**Set exercise 1**: According to the text on Arbaeen, who went with Jabir ibn Abd Allah on his pilgrimage to Husayn's burial site?
**Set exercise 2**: Go on with the text on Arbaeen from its last sentence.

==== Extract

Arbaeen (), Chehellom (, "the fortieth day") is a Shia religious observance that occurs forty days after the Day of Ashura. It commemorates the martyrdom of Al-Husayn ibn Ali, the grandson of Muhammad, who was martyred on the 10th day of the month of Muharram. Imam Hussain ibn Ali and 71 of his companions were martyred by Ubayd Allah ibn Ziyad's army under the governance of Yazid I in the Battle of Karbala in 61 AH (680 CE).

Arbaeen or forty days is also the usual length of mourning after the death of a family member or loved one in many Muslim traditions. Arbaeen is the largest annual pilgrimage in the world, in which millions of people go to the city of Karbala in Iraq.

Background
According to tradition, the Arbaʽeen pilgrimage has been observed since the year 61 AH of the Islamic calendar (10 October 680) after the Battle of Karbala or the following year. According to tradition, the first such gathering took place when Jabir ibn Abd Allah, a sahabah and the first Arba'ein pilgrim, made a pilgrimage to the burial site of Husayn. He was accompanied by Atiyya ibn Sa'd because of his infirmity and probable blindness. According to tradition, his visit coincided with that of the surviving female members of Muhammad's family and Husayn's son and heir, Imam Ali ibn Husayn Zayn al-Abidin (also spelled Zain-ul-Abideen), who had all been held captive in Damascus by Yazid I, the Umayyad Caliph.

========
==== Material

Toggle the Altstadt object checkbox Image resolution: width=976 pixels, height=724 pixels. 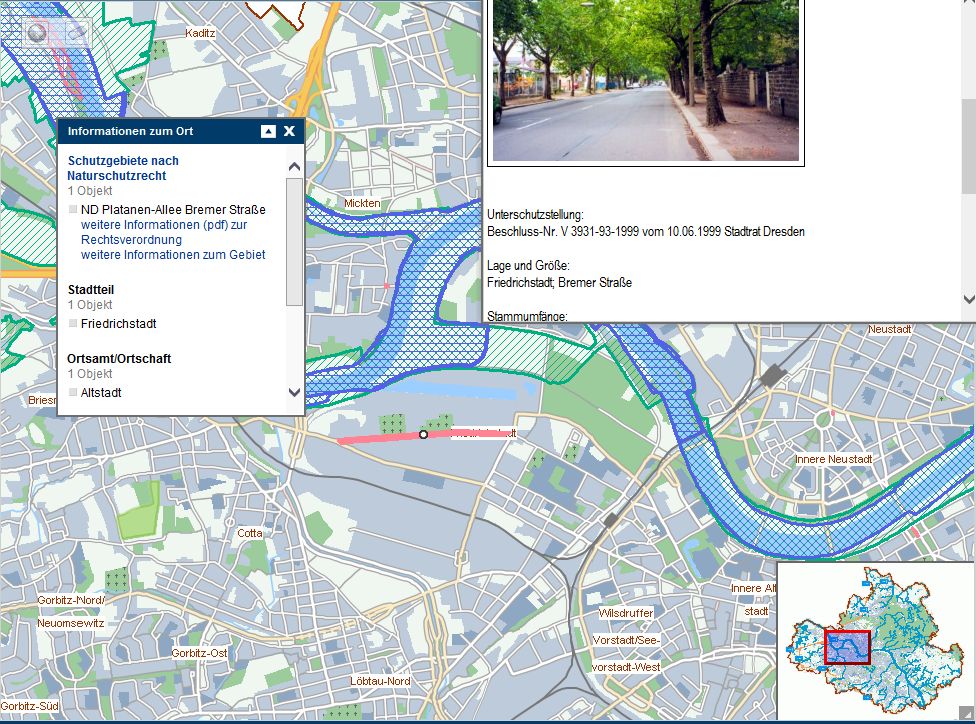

========

**Written response 1**: Atiyya ibn Sa'd

**Written response 2**:
Zayn al-Abidin had survived the Battle of Karbala and led a secluded life in deep worship. He lived under pressure and tight surveillance set by Umayyad Caliphate. 
According to legend, for twenty years whenever water was placed before him, he would weep. One day a servant said to him, 'O son of Allah's Messenger! Is it not time for your sorrow to come to an end?’ He replied, 'Woe upon you! Jacob the prophet had twelve sons, and Allah made one of them disappear. His eyes turned white from constant weeping, his head turned grey out of sorrow, and his back became bent in gloom, though his son was alive in this world. But I watched while my father, my brother, my uncle, and seventeen members of my family were slaughtered all around me. How should my sorrow come to an end?’

Arbaʽeen's performance has been banned in some periods, the last of which was when Saddam Hussein, (a Sunni who ruled as an Arab nationalist, clashing with Islamic revivalism) was president of Iraq. For nearly 30 years under Saddam's regime, it was forbidden to mark Arbaʽeen publicly in Iraq. Following the 2003 invasion of Iraq, the observance in April 2003 was broadcast worldwide.

Annual pilgrimage

The city of Karbala in Iraq is the center of the proceedings which many pilgrims travel miles on foot to reach. As of 2016 "between 17 million and 20 million" pilgrims usually attend Arba'ein there, including about three million foreigners, most of whom are Iranians.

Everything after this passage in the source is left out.